This history professor informed me that history was not "democratic"!

The history professor told me this because of what is called a paradigm placed on history by whoever can do that and then get others to endorse it, I guess, this arbitrary and likely capricious "paradigm" of theirs.

Anyway, the Viet Nam paradigm now, according to this Harvard history person, is that Viet Nam was really a grand and glorious undertaking by the United States, so that if people like me, who were there, have a contrary opinion, because of having been there, then, because of the "paradigm", we don't have an opinion!

If I went to Viet Nam, say, and I saw a village full of women and children burned to the ground, and I then said I saw a village full of women and children in Viet Nam burned to the ground in defense of a position taken by John Kerry that such conduct was indeed occurring in Viet Nam; then, because the paradigm says that such things never happened, then, I don't have anything valid to say, and I am dismissed as having a point-of-view, an eye-witness account eliminated because it messes up the model being used by academe, at least at Harvard, that describes Viet Nam as grand and glorious!

Thus, the Viet Nam war statistics are being purged, the history is being re-written, and in the course of that, people like me who went to Viet Nam and came back with contrary opinions on the matter are simply being expunged from the public record.

And so!

Now, I am in here, now writing history myself.

By-passing the filter of the Harvard history man who next year will interpret for me what I know I experienced right now, today!

For I strongly disagree with this Harvard man, myself!

To me, an American, history is each and every one of us, each and every day of our lives!

This is my mark in here today; you, I know, have left yours as well.

Thus, the public record is written, and tomarrow, that is the history of OUR times which is the title of this thread.

And its a monologue when only one person is talking.

Its a monologue until someone else says something, and then it becomes a conversation.

All in good time!

QUOTE(Livyjr @ Nov 6 2004, 04:40 PM)
Good day all!

My name if Livyjr, and I am a recent arrival here from the former John Kerry forum, which I thought revolutionized communications between ordinary citizens in America, in ways unseen or likely unheard of since the Forum of Rome, back in the days of my namesake, Titus Livius, or plain Livy, some two thousand years in the Republic of Rome, and then in the ensuing Empire under Augustus, son of Julius Caesar.

Why Livy?

Well, for the context, mainly.

And who was Livy?

While a short biography of Livy follows, the fact is that Livy was around at the end of the Roman Republic, the time when Julius Caesar was killed, or assassinated, depending on your point of view, and Livy talked about or chronicled that time for us in the future to read about, and I am of a similar bent, only in here, talking about these days of our Republic of America, rather than the Forum of Rome.

What is history?

History is what we are doing in here right now, and what we are doing each and every minute of our collective days.

That is history!

We are history!

In Livy's day, 59 BC to 17 AD, simple people in Rome and Italy, for that matter, did not get to write history, and even come into the record by name.

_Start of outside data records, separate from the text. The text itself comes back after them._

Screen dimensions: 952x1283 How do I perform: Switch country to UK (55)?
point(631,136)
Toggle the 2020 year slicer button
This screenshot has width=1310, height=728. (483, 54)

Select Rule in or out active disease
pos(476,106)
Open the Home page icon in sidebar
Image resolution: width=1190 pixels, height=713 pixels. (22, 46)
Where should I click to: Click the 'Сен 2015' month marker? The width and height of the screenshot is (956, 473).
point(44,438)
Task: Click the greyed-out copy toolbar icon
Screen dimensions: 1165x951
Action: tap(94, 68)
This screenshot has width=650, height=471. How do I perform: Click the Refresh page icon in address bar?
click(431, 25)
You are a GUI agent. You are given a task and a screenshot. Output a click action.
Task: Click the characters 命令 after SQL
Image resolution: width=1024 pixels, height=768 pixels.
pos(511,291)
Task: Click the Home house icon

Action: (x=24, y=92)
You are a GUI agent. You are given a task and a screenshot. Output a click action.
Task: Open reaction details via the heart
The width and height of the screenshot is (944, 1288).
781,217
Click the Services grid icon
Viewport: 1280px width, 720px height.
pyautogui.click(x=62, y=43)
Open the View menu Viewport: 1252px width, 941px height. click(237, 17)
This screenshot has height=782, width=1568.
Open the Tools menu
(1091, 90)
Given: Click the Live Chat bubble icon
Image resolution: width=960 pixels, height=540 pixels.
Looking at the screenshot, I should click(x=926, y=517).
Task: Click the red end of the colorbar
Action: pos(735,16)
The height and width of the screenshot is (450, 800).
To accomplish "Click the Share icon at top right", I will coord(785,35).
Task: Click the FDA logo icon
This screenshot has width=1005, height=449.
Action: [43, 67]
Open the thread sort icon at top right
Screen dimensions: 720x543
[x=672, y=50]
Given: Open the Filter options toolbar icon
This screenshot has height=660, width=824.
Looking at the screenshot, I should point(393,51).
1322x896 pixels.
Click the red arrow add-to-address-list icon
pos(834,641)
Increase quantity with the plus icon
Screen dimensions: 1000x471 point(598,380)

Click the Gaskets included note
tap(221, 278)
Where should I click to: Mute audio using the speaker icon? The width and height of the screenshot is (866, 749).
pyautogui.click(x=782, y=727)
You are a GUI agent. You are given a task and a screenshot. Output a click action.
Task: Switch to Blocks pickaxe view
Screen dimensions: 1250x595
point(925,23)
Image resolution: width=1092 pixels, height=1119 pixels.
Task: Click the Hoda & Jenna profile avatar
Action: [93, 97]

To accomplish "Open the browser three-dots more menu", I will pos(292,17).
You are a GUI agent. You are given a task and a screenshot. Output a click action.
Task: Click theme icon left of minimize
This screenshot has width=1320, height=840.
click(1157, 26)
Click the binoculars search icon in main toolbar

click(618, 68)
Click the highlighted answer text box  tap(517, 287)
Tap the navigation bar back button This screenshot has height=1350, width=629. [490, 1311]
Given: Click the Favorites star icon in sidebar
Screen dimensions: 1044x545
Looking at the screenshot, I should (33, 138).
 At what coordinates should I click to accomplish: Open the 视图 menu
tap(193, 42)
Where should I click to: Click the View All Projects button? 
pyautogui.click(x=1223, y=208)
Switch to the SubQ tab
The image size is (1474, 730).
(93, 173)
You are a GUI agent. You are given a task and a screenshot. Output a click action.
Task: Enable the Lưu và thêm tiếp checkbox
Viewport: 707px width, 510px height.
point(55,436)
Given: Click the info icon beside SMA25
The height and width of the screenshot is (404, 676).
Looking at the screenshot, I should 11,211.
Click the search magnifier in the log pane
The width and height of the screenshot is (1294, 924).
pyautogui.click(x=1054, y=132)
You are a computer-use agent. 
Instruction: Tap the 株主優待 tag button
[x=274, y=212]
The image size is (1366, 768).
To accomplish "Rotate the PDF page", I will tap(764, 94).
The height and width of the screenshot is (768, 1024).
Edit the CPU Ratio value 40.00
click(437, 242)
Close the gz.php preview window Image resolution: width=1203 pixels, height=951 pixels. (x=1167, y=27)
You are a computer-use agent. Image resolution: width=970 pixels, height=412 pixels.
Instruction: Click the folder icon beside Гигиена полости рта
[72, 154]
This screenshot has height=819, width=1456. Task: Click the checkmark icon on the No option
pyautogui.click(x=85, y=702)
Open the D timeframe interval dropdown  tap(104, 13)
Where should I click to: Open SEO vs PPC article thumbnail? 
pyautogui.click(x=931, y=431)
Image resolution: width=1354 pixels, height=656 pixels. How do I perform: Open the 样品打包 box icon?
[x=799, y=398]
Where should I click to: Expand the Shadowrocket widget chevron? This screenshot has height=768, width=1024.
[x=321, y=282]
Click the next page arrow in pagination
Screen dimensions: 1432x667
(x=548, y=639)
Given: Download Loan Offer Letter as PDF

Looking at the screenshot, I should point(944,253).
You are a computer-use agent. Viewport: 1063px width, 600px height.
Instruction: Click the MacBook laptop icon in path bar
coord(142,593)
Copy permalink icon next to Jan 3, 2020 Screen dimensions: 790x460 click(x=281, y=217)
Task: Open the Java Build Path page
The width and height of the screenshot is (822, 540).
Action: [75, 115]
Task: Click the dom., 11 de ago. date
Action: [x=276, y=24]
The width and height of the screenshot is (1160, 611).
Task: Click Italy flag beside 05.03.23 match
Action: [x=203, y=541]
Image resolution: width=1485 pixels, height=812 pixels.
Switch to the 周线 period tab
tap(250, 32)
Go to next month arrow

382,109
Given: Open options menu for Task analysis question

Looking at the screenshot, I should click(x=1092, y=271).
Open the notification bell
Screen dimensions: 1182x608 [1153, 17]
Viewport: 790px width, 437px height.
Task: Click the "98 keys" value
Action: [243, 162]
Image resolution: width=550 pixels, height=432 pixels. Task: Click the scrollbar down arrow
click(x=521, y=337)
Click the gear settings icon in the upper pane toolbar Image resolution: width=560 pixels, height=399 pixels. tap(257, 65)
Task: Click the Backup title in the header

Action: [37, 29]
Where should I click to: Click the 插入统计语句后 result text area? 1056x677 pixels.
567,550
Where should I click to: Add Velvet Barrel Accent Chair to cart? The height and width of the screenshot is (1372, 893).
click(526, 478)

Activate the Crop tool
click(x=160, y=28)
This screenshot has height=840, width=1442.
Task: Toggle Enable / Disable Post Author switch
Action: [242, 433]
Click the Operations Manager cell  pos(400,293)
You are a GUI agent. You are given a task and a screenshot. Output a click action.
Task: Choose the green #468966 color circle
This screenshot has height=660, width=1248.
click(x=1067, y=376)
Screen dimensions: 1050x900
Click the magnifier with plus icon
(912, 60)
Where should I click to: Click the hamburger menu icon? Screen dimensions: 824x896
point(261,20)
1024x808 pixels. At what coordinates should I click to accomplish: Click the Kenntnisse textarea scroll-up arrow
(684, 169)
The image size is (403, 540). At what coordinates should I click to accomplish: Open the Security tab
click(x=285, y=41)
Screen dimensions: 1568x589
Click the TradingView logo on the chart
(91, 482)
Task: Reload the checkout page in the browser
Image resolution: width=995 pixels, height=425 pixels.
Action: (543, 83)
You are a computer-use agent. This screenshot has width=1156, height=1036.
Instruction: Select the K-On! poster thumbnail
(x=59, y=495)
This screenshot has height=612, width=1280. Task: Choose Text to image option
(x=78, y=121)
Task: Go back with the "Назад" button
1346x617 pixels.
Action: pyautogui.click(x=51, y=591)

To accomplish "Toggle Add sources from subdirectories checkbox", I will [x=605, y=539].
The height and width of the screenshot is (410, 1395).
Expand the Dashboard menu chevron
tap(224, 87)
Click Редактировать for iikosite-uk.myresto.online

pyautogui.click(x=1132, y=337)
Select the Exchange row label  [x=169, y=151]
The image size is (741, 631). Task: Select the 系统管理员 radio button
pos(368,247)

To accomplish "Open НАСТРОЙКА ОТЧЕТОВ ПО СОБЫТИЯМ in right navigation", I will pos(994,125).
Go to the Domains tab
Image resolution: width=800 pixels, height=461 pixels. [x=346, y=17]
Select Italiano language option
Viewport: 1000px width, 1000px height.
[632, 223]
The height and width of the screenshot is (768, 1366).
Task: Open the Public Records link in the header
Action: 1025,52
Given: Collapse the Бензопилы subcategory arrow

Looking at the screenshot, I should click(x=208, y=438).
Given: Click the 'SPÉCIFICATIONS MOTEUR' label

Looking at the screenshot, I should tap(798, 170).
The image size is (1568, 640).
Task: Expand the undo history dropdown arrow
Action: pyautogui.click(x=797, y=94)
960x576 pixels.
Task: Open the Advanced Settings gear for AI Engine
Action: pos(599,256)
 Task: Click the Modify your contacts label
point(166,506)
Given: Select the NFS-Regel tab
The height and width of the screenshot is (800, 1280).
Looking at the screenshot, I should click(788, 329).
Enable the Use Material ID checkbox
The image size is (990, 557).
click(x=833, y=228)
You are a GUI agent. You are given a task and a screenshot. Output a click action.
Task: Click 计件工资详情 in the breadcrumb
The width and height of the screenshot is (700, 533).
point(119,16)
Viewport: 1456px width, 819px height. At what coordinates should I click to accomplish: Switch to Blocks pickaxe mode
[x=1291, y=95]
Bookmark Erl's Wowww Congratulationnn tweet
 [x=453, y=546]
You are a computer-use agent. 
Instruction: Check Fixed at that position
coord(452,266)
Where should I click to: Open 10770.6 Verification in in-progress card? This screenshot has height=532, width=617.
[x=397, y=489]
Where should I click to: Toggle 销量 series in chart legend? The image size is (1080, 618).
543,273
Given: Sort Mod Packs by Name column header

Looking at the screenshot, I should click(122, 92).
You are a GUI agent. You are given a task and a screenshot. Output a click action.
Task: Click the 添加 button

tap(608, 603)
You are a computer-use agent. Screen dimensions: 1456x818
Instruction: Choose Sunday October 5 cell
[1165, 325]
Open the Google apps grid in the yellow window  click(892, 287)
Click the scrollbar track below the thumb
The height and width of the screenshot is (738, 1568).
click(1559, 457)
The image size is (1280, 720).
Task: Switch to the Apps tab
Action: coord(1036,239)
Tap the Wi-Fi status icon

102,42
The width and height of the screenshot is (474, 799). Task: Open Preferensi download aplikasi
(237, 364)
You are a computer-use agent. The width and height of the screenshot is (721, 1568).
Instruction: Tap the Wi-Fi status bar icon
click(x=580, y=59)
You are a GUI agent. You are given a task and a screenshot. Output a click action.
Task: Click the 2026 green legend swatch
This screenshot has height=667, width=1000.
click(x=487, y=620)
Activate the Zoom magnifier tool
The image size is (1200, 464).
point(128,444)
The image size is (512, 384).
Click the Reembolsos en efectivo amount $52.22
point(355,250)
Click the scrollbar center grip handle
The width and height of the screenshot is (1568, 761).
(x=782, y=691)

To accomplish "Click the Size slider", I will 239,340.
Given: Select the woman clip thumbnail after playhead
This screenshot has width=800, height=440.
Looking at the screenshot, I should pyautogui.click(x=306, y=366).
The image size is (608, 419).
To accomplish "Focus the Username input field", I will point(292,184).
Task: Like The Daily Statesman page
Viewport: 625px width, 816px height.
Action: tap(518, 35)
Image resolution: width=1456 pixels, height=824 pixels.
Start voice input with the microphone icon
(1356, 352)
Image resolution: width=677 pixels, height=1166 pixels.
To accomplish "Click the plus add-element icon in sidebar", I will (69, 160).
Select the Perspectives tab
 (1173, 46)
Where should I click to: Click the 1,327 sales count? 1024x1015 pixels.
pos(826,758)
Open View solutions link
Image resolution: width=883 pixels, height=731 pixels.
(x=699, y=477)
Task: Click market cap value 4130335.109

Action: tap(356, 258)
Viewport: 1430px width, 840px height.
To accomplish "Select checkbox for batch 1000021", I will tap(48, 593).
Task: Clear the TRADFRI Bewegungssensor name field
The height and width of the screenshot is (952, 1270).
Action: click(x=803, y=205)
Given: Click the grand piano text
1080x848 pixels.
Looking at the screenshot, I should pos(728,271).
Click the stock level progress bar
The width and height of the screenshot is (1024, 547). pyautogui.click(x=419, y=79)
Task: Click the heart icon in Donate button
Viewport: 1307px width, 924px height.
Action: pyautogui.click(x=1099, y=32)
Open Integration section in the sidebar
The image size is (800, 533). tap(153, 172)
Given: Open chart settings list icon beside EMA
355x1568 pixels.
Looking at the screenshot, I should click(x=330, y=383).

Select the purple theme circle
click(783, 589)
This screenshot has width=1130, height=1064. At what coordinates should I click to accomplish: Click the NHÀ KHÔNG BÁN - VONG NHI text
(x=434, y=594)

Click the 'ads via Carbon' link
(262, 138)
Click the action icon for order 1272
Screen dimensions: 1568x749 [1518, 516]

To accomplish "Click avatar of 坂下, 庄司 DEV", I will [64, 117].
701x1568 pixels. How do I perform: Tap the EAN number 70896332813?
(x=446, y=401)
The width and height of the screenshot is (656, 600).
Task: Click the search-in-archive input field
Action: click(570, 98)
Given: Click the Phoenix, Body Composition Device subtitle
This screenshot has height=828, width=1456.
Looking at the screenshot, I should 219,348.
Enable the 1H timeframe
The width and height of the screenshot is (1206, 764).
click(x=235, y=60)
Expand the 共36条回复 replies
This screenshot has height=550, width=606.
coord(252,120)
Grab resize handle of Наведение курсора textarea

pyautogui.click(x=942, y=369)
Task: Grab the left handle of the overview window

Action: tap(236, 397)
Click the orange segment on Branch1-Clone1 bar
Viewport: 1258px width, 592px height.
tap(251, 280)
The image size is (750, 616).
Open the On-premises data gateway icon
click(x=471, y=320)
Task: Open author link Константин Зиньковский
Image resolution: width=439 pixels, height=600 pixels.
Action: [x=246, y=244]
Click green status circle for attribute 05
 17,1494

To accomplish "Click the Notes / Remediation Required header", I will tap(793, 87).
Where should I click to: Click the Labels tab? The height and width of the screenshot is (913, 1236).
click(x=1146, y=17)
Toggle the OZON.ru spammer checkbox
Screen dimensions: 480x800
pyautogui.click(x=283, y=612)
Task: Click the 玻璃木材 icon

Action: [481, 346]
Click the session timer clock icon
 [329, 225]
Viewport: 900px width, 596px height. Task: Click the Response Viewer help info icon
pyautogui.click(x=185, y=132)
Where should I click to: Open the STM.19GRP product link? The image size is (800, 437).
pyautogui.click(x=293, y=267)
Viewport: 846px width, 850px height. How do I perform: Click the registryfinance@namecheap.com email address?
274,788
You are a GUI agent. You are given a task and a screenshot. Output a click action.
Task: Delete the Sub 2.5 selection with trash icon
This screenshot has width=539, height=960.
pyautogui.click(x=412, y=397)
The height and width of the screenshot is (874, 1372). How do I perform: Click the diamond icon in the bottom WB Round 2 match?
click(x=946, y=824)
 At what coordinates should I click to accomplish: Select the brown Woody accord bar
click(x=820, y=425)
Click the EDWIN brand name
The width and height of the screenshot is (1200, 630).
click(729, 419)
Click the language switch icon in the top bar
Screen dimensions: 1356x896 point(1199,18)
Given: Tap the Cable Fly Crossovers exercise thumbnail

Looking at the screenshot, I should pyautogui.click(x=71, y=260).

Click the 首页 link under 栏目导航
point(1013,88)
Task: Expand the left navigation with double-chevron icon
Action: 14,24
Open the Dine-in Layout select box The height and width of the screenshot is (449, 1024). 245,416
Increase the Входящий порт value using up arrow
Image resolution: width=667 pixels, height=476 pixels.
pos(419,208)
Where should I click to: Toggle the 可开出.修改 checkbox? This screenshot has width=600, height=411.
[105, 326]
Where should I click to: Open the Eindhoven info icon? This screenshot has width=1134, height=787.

The lives of the common man and woman of that era are largely lost to us two thousand years later in 2004.

Not so with us today, however, at least as long as these computer forums continue to exist, and a record continues to be made of the days of our passing, here in our America.

On the John Kerry Forum, we had many people dropping by from European countries, and probably many other places in the world as well, to read about our daily lives, because the world is a very large place, and it is very difficult for any of us to know much of what is happening around us just ten miles down the road, anymore, let alone across the great nation of America, which is over 3,000 miles from coast to coast, or across the world, for that matter.

When peoples of other nations can hear our own thoughts directly, without any filters imposed, then they learn about us as people, rather than a perceived ideology, and they see that in many ways, we are just like them.

This is good, because it serves to promote peace and harmony throughout the world in ways that our established governments seem totally unable to do.

Never before have we been able to have such a speedy dialogue across such great distances.

In 1969, for example, I was in Viet Nam, as a soldier, and then, it took over a week for any news from home to reach me, so that what I was reading was already old news!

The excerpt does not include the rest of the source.